> **PROBLEM DESCRIPTION**: Provide an exact copy of the lines from the beginning of the records through the line that includes "[JOUR 24 — Le", and of no others.

> **ENTRIES SHOWN**:
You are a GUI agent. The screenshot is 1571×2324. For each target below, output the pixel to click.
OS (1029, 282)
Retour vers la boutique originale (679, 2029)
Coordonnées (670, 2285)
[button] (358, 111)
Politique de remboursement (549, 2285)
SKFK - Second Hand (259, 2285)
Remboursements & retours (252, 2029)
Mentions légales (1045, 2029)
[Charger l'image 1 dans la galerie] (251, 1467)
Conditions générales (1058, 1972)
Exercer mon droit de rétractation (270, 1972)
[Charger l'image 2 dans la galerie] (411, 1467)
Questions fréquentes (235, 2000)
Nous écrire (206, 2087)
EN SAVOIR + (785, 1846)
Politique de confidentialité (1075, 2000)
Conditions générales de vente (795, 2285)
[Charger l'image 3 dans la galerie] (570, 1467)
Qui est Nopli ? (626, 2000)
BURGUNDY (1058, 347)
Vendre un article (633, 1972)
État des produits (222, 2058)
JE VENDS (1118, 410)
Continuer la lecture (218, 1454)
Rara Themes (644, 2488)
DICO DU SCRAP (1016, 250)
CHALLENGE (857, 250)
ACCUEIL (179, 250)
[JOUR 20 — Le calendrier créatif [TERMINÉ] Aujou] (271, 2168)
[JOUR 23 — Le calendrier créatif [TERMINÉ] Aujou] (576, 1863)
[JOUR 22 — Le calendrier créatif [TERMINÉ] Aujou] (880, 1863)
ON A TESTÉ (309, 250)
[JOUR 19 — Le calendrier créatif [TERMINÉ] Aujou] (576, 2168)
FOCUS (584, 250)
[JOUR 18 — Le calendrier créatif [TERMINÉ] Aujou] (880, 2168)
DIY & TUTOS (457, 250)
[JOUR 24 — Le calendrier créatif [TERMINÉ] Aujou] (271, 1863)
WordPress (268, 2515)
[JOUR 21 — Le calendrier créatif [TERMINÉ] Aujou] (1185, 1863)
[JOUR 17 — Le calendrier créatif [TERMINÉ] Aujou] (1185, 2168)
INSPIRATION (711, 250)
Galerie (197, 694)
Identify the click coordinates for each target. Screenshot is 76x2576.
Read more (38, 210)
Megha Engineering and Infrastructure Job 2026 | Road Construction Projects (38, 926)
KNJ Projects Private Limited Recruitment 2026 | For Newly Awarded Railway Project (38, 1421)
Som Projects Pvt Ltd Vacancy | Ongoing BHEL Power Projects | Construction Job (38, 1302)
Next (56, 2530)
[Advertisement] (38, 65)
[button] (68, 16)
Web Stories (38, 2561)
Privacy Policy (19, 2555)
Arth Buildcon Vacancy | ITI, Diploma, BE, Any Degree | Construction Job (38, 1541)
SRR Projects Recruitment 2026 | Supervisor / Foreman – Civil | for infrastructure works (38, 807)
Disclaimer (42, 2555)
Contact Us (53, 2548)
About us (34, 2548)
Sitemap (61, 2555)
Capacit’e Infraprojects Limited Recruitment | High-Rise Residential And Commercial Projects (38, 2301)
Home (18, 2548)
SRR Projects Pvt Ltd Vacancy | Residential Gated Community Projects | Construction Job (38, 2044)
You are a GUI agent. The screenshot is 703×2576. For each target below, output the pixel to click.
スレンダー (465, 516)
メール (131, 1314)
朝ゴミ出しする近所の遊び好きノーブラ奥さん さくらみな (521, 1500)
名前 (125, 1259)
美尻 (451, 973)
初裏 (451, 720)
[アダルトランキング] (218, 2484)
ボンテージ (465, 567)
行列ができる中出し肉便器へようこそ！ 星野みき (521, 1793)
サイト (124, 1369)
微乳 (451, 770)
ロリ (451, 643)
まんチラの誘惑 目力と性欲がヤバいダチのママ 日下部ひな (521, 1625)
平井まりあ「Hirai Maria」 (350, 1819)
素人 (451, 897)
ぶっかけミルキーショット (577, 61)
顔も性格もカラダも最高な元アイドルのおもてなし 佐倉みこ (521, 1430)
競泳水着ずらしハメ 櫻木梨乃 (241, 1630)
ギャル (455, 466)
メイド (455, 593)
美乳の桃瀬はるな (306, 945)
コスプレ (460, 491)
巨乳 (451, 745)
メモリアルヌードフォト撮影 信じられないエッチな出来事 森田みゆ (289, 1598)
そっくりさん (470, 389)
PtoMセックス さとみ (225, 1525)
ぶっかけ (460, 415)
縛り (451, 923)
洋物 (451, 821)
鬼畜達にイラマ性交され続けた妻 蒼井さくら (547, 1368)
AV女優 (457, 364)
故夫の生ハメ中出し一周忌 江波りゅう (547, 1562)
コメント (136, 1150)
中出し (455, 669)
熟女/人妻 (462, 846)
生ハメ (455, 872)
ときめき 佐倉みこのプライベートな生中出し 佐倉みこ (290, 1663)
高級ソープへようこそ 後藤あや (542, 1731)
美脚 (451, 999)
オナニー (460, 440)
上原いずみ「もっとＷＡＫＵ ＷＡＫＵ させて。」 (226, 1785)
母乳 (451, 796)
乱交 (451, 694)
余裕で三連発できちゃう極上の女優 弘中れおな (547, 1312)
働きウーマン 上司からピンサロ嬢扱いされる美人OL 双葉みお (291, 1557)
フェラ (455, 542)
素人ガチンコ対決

> **REPLY**:
You are a GUI agent. The screenshot is 1571×2324. For each target below, output the pixel to click.
OS (1029, 282)
Retour vers la boutique originale (679, 2029)
Coordonnées (670, 2285)
[button] (358, 111)
Politique de remboursement (549, 2285)
SKFK - Second Hand (259, 2285)
Remboursements & retours (252, 2029)
Mentions légales (1045, 2029)
[Charger l'image 1 dans la galerie] (251, 1467)
Conditions générales (1058, 1972)
Exercer mon droit de rétractation (270, 1972)
[Charger l'image 2 dans la galerie] (411, 1467)
Questions fréquentes (235, 2000)
Nous écrire (206, 2087)
EN SAVOIR + (785, 1846)
Politique de confidentialité (1075, 2000)
Conditions générales de vente (795, 2285)
[Charger l'image 3 dans la galerie] (570, 1467)
Qui est Nopli ? (626, 2000)
BURGUNDY (1058, 347)
Vendre un article (633, 1972)
État des produits (222, 2058)
JE VENDS (1118, 410)
Continuer la lecture (218, 1454)
Rara Themes (644, 2488)
DICO DU SCRAP (1016, 250)
CHALLENGE (857, 250)
ACCUEIL (179, 250)
[JOUR 20 — Le calendrier créatif [TERMINÉ] Aujou] (271, 2168)
[JOUR 23 — Le calendrier créatif [TERMINÉ] Aujou] (576, 1863)
[JOUR 22 — Le calendrier créatif [TERMINÉ] Aujou] (880, 1863)
ON A TESTÉ (309, 250)
[JOUR 19 — Le calendrier créatif [TERMINÉ] Aujou] (576, 2168)
FOCUS (584, 250)
[JOUR 18 — Le calendrier créatif [TERMINÉ] Aujou] (880, 2168)
DIY & TUTOS (457, 250)
[JOUR 24 — Le calendrier créatif [TERMINÉ] Aujou] (271, 1863)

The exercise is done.